Join Me

I hope you enjoy reading about my life as a girl on a mission to Save the Lost (Luke 19:10). As I embark on this journey traveling where ever the Lord takes me I pray you will come with me in you thoughts and prayer.

Friday, December 30, 2011

Believe dreams come true...because they do every day!!!

Today I a get ready to go into work at a normal job I sit and ponder all the blessings God has bestowed upon me. I don't have this amazing car or work making great money, but I am in the process of my dream coming true and not many people can say that. My dream is to be in Africa making a difference in the lives of the forgotten, and it's so close I can feel it. Not many people even get close to living their dream...why? I guess to some people to live in a 3rd world country is not dreaming to big, but are all dreams based on monetary worth? What about the dream of having children to a barren woman, or the dream of hearing to a death person what value can be place on something that all the money in the world can't fix? Think about your dreams...what are they worth? will they live on after you? But more than anything believe that your dream in attainable. Believe dreams come true...because they do every day!!!!

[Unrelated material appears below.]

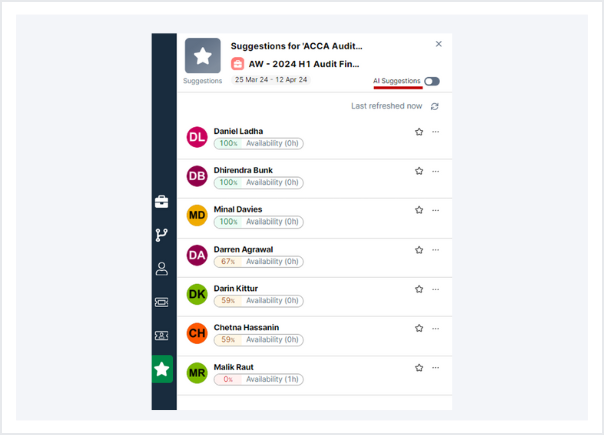604x435 pixels.
Task: Select the person icon in sidebar
Action: pos(161,268)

Sunday, September 18, 2011

Oh Glorious Freedom

Today I realized that I take the freedom I know in the Lord for granted. I take the pleasures of dancing before him in my church and being able to worship him for granted. Some people don't believe you should dance before the Lord, I believe differently. This morning God really opened my eyes to "religious bondage". It's one of those things I have heard but never witnessed. My heart is now heavy. I believe in worshiping the Lord with everything in you and I have often heard "If you don't know where he brought me from, don't judge my worship." I dance because God brought me out of a place that no man could have. I dance because he has done so much for me and he deserves everything I can give him and more. Oh but I dance because I have been set free by precious blood. If you think my dance is undignified, you ain't seen nothing yet!!! I refuse to let human rules put a boundary on how far I can go with my God.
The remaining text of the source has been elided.